Texto do exercício =>
- - -

Em 2016 foram menos de 500 start-ups*. Mas no corrente ano elas são já 73.000. É um número muito bom para um país que não tinha tradição de criação de empresas. Melhor, sob o modelo económico do tipo soviético que durou desde a independência até ao ano 1991, quem quisesse ter iniciativas empresariais teria de emigrar, porque não havia lugar para ele/a no país. Mesmo assim, ainda surgiram no marasmo do Licence Raj algumas empresas de pessoas indómitas e patriotas que não cederam à facilidade de criar empresas nos Estados Unidos ou no Reino Unido. Quiseram fazê-lo no seu país, apesar dos pesares!

- - -

Dados registados =>
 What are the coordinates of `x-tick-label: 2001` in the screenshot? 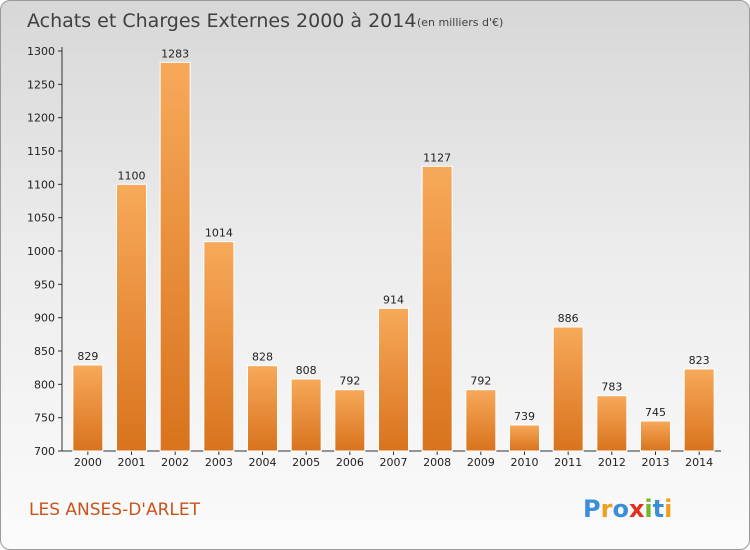 It's located at (132, 462).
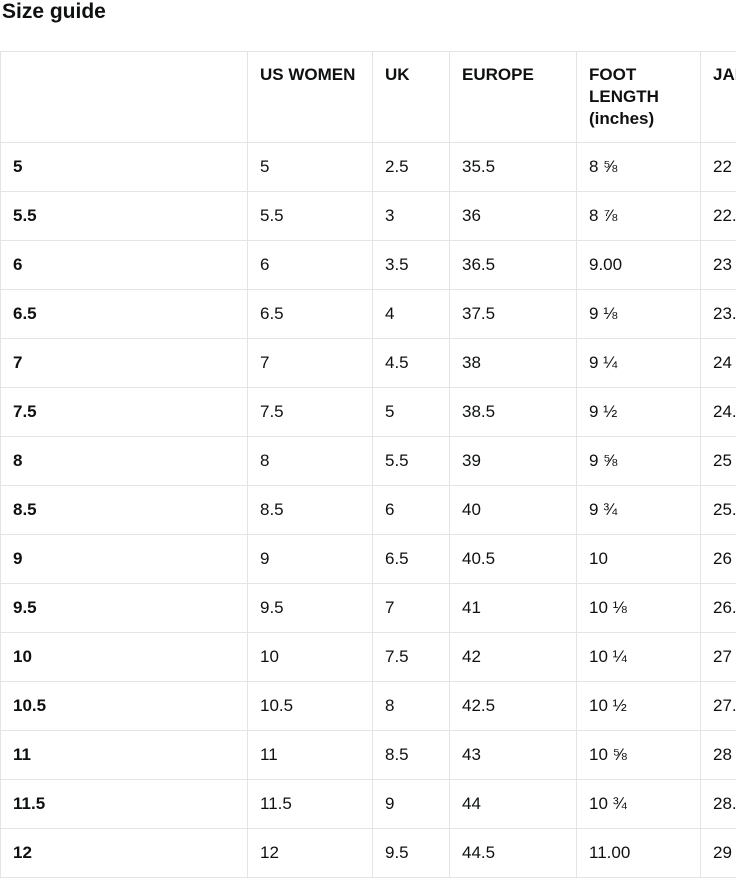 Image resolution: width=736 pixels, height=878 pixels. What do you see at coordinates (124, 658) in the screenshot?
I see `row-label: 10` at bounding box center [124, 658].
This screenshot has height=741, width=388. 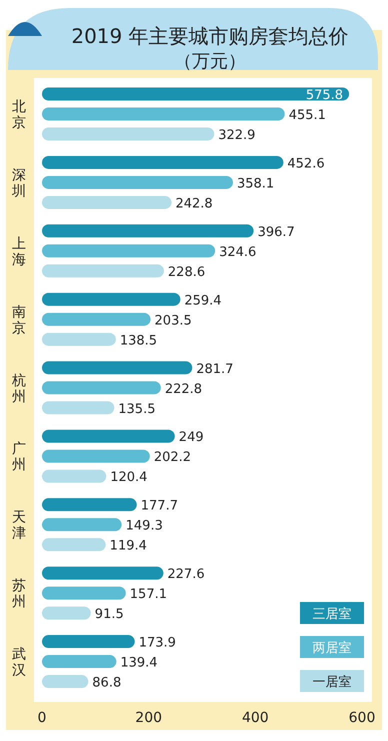 I want to click on data-label: 149.3, so click(x=144, y=526).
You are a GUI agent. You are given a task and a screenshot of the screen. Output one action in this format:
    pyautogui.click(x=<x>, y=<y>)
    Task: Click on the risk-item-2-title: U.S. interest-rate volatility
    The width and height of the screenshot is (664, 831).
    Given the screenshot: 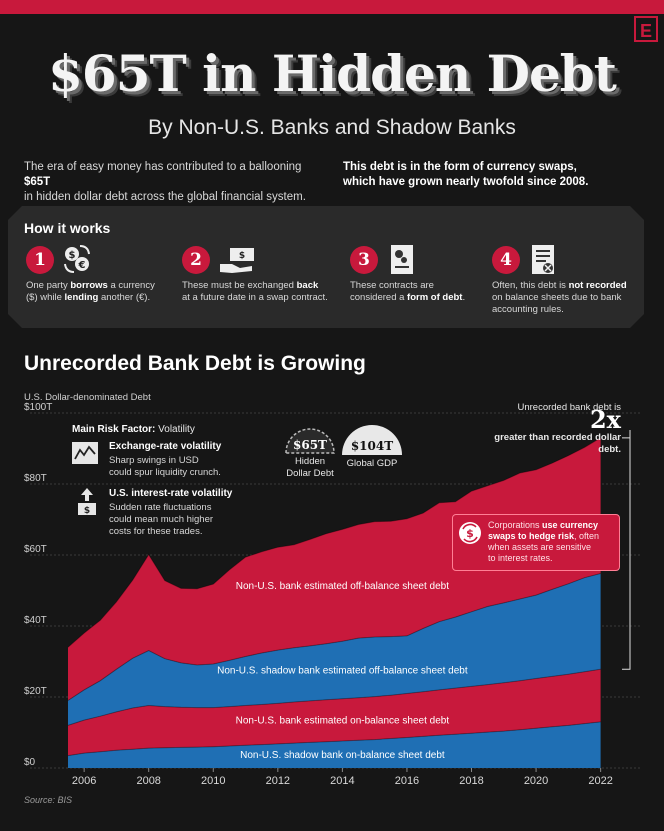 What is the action you would take?
    pyautogui.click(x=171, y=494)
    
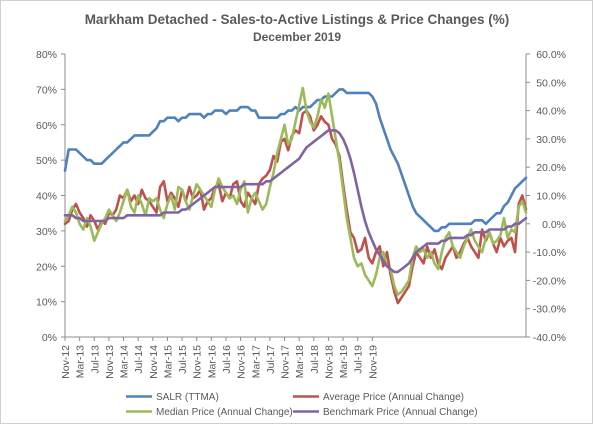  I want to click on legend-label: Average Price (Annual Change), so click(394, 398).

- - -

Resuma o texto do exercício em duas frases.

O número de start-ups passou de menos de 500 em 2016 para 73.000 no ano corrente, o que é muito bom para um país sem tradição de criação de empresas. Sob o modelo económico de tipo soviético, que durou desde a independência até 1991, quem quisesse ter iniciativas empresariais tinha de emigrar, mas ainda assim algumas pessoas indómitas e patriotas criaram empresas no seu país em vez de o fazerem nos Estados Unidos ou no Reino Unido.